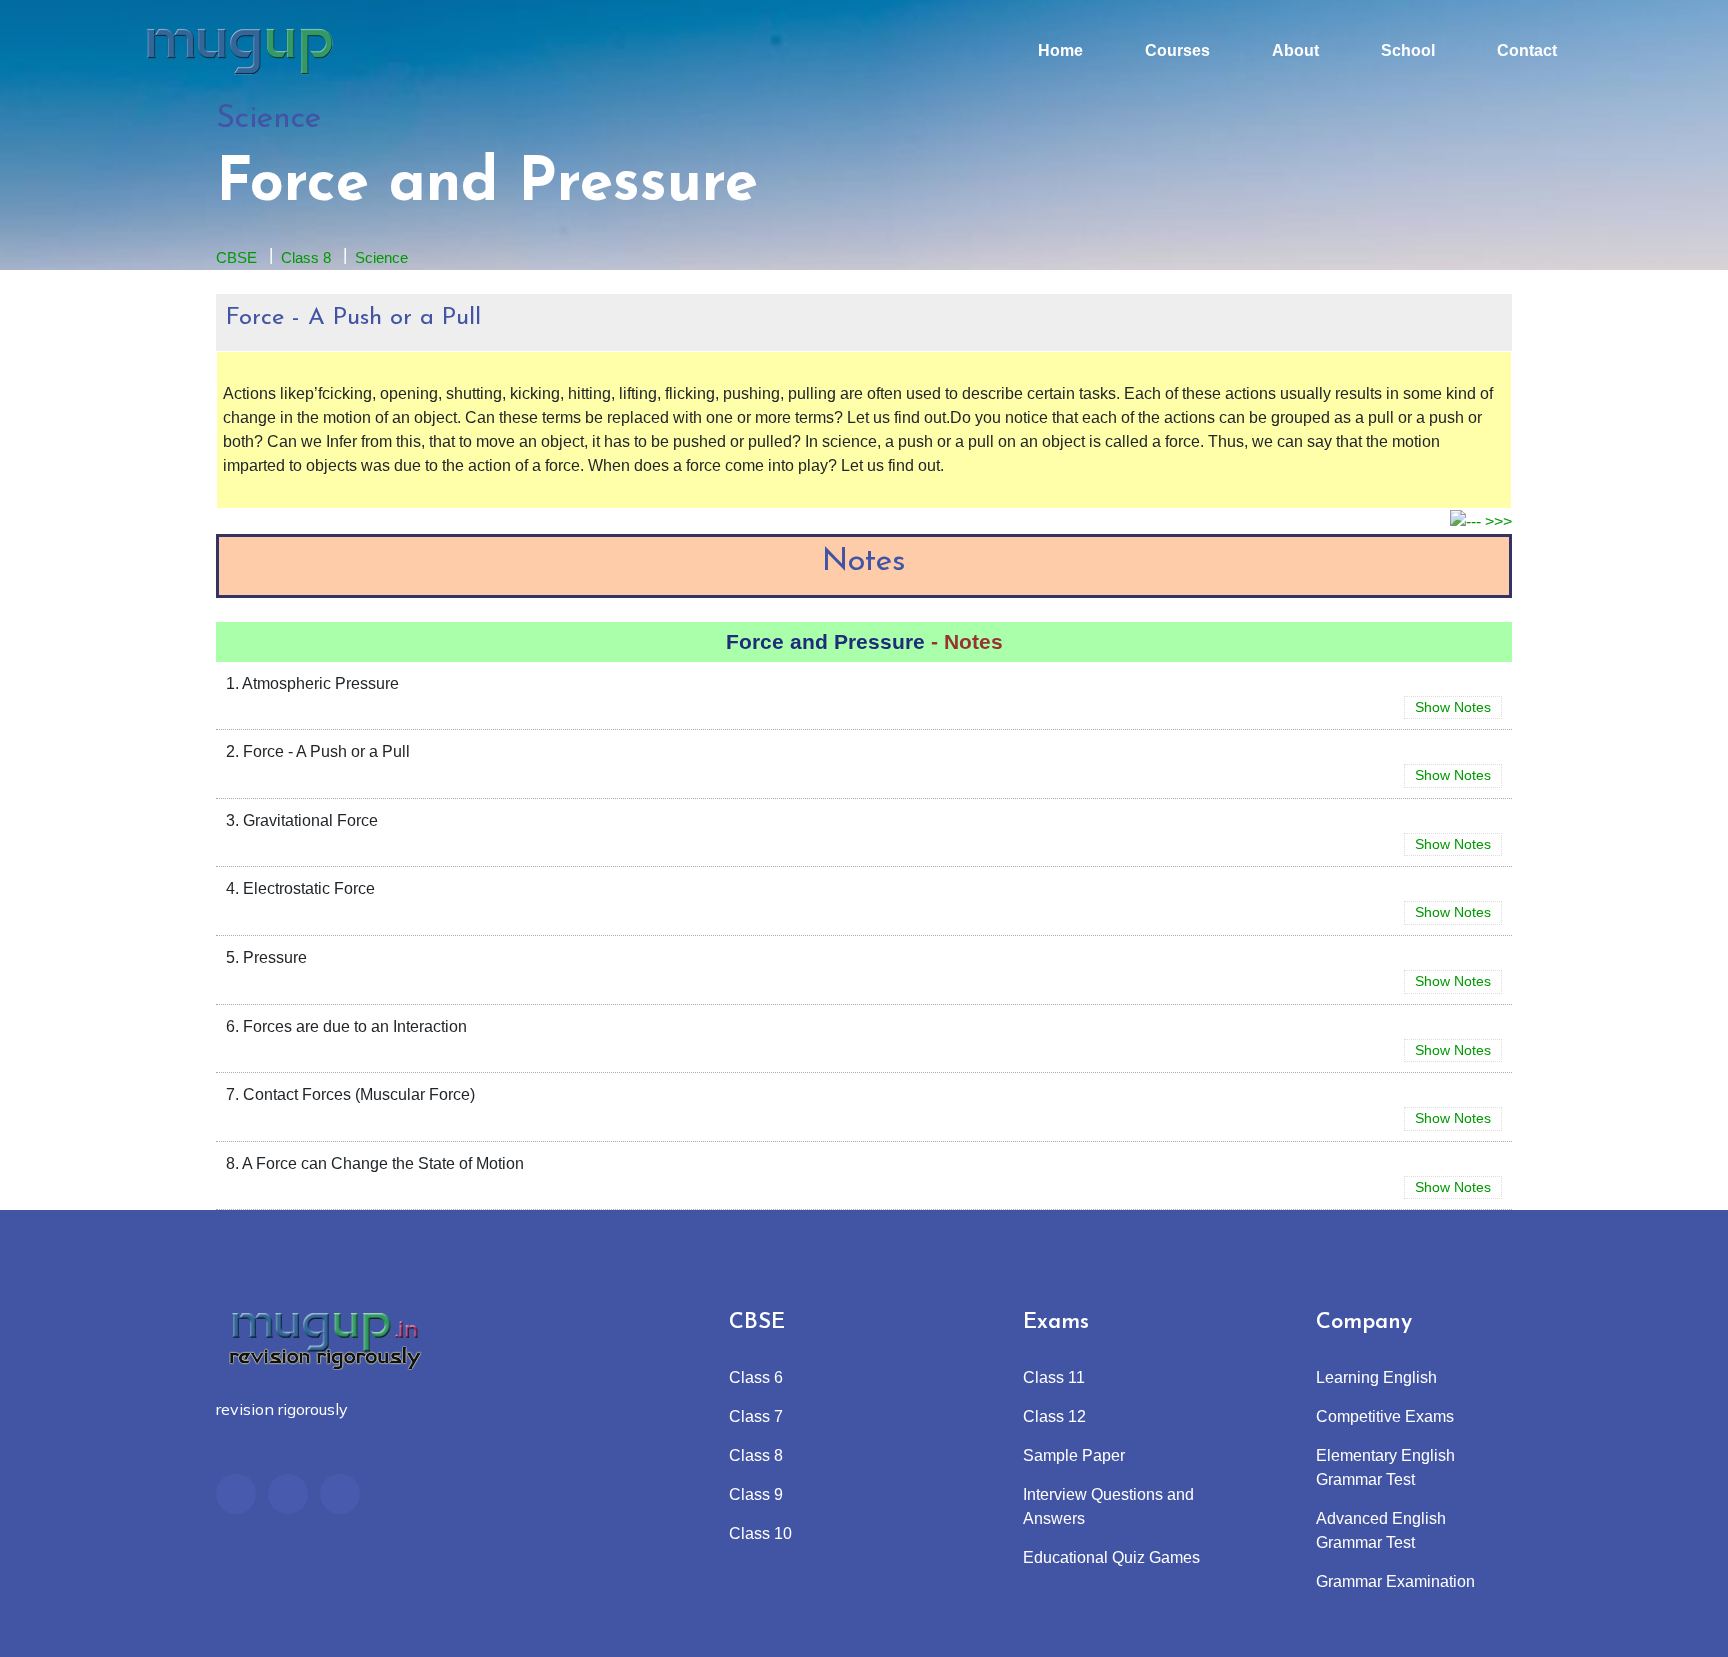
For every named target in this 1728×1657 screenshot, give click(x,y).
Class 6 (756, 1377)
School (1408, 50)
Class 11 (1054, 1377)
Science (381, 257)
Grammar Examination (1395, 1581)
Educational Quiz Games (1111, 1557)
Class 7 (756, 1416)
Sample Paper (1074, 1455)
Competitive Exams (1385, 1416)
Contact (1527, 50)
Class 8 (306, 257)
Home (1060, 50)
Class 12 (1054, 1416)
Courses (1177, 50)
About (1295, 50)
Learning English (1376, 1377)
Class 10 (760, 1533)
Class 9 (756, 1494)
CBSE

.....

Task to carry out – What is needed is a word-for-word copy of the data, minus its pictures.

Result for this task –
For every named target in this 1728×1657 screenshot, give click(x,y).
Class 6 (756, 1377)
School (1408, 50)
Class 11 (1054, 1377)
Science (381, 257)
Grammar Examination (1395, 1581)
Educational Quiz Games (1111, 1557)
Class 7 (756, 1416)
Sample Paper (1074, 1455)
Competitive Exams (1385, 1416)
Contact (1527, 50)
Class 8 (306, 257)
Home (1060, 50)
Class 12 (1054, 1416)
Courses (1177, 50)
About (1295, 50)
Learning English (1376, 1377)
Class 10 (760, 1533)
Class 9 (756, 1494)
CBSE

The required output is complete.